È stato poi l’anno della comicità meridionale: campioni d’incassi, e sorprese al botteghine sono stati Basilicata coast to coast e Benvenuti al Sud, film sui quali non si sarebbe scommesso molto ma che hanno mostrato che un altro tipo di risata, meno di pancia ma ugualmente verace, è possibile nel nostro cinema. Il bersaglio è ovviamente rappresentato dai vari cinepanettoni-pandori-colombe-uova-di-pasqua che infestano il calendario cinematografico: certo, queste due non sono pellicole particolarmente raffinate, ma per divertirsi non c’è bisogno di chissà quali finezze, ma solo di un minimo di onestà intellettuale. 

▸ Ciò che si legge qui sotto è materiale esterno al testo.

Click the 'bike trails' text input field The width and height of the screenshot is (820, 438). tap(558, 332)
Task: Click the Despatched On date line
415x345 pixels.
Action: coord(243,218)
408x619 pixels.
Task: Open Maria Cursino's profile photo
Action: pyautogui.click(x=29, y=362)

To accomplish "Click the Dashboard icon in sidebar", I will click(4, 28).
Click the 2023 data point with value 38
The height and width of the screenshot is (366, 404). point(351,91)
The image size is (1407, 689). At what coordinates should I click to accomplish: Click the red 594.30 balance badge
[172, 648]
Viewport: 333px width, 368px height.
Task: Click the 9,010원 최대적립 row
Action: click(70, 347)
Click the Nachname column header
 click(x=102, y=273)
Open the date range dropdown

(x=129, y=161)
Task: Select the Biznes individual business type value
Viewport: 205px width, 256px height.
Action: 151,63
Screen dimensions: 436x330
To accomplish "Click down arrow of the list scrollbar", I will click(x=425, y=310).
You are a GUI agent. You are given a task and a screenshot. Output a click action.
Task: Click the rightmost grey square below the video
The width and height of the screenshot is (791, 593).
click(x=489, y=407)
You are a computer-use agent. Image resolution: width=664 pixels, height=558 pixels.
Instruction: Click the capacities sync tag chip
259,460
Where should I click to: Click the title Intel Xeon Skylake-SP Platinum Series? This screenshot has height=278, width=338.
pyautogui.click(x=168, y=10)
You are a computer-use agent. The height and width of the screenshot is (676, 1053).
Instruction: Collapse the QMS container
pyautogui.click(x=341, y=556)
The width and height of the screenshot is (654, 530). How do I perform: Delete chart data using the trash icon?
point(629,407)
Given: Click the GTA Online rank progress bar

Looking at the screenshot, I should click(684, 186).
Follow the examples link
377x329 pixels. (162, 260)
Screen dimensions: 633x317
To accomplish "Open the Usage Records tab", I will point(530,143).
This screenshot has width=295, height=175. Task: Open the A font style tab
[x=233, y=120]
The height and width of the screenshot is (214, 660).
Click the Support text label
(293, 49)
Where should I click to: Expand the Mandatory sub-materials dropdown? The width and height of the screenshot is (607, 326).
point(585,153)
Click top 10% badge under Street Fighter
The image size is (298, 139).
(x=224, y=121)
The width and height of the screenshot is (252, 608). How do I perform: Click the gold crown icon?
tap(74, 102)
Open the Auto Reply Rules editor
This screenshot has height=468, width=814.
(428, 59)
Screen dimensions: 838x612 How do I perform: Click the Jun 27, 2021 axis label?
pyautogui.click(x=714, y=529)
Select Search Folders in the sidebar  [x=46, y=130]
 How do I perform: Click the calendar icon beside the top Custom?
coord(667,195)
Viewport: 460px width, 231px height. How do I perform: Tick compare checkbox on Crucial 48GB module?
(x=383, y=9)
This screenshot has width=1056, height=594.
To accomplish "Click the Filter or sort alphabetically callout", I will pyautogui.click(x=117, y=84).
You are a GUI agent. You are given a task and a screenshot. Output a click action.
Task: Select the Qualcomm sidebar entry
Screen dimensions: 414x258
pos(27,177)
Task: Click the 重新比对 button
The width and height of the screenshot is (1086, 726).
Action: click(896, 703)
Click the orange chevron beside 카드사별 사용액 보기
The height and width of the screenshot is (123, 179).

Mi piacerebbe parlare anche di un altro tipo di cinema, d’autore ma senza pretese intellettualistiche, rappresentato da Cosa voglio di più (di Soldini), La passione (di Mazzacurati) e Mine vaganti (di Ozpetek): purtroppo non ho avuto modo di visionare queste pellicole, per una sorta di pregiudizio contro il cinema italiano – pregiudizio spesso fondato e sacrosanto, ma comunque un impedimento alla giusta valutazione di film potenzialmente interessanti. Certo, potrei parlare malissimo aprioristicamente di Mine vaganti – dopo aver visto Saturno contro chiunque si aspetterebbe solo il male assoluto dal regista turco – ma non sarebbe onesto; allo stesso modo dopo il buon La giusta distanza si potrebbero dire due parole positive sul film con Battiston ma preferisco che siano i nostri lettori a dirci la loro opinione su questi film e tutti gli altri che non ho avuto modo di citare.

Finita questa lunga rassegna non mi resta che augurare un buon anno tutti con la promessa di rivedersi anche l’anno prossimo!